Based in California, Ritika Puri is a Responsible Careers staff writer at Justmeans. As a researcher and Internet industry professional with a background in demographic analysis, Ritika is committed to helping create a responsible business climate in her own career and beyond. In her work with Justmeans, she strives to leverage social media platforms to facilitate cutting-edge discussions among de...
The Implications of Google's Algorithm Change
Google announced a change to its search results algorithm that will help improve the quality of content delivered in search results. The goal is to filter high-quality and relevant content from low quality content in order to improve search engine efficiency.

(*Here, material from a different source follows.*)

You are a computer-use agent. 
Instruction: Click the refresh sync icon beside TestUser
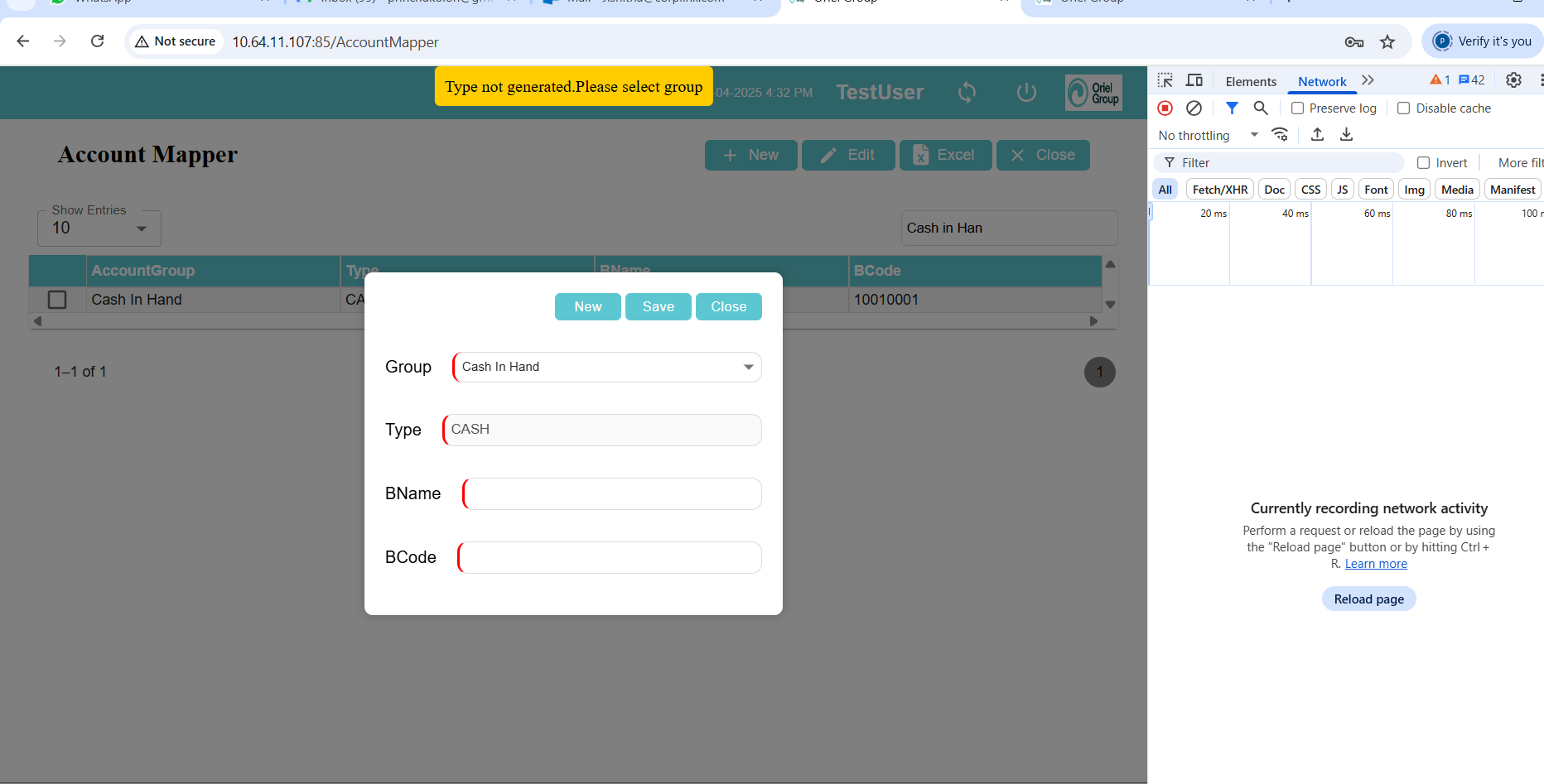(967, 92)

The algorithm change, while benefiting searchers, is an attempt to moderate the prevalence of content farms. Most Internet users have experienced content farms at one point or another. What these sites do is generate useless but SEO-heavy content that achieves high search engine rankings. Content farms will also sometimes copy content from other sources. The problem with content farms is that they disrupt the openness and relevance of the Internet. Sometimes publishing low-quality or incorrect information, the information can even be dangerous to users. Low-budget content farms frequently lack the resources to implement quality control checks and balances, and the end result is content that is irrelevant to users, and it's up to the users to discern the good from and bad as well as the correct from the incorrect. What Google's algorithm change does is streamline the process further, giving users relevant results from the get-go.
According to CNN, Google's algorithm change impacts 11.8 percent of queries. Right now, the change will only affect Google's U.S. search engine. Once implemented, this change will affect website rankings in an already-competitive space: some rankings will increase and some will decrease. Some website owners might even perceive the changes as unfair. Regardless, Google asserts that the changes are for the better as an attempt to create a healthy online "ecosystem."
So how does this change relate to social media?
For one, Google based its decision--in part-- on user feedback. Although Google did not use the recently-released Chrome personal block list extension, they did cross-compare information between that program and other user feedback data. "If you take the top several dozen or so most-blocked domains from the Chrome extension, then this algorithmic change addresses 84% of them, which is strong independent confirmation of the user benefits." Even though Google did not use social media in the colloquial sense of Facebook, Twitter, and forums, they did engage with users from a technical standpoint.
Furthermore, the algorithm changes directly influence the social media space. By promoting a competitive atmosphere, Google is further streamlining its search engine's focus to user experience. Frequently, forums, bulletin boards, and blogs rank high on Google, especially when there are a number of relevant comments surrounding a particular post. Will Google's algorithm change redirect search results from static content-farm pages to user-generated discussions? Are we movingtowards a more open Internet or a space that is dominated by a few powerful voices? It's a balancing act worth exploring.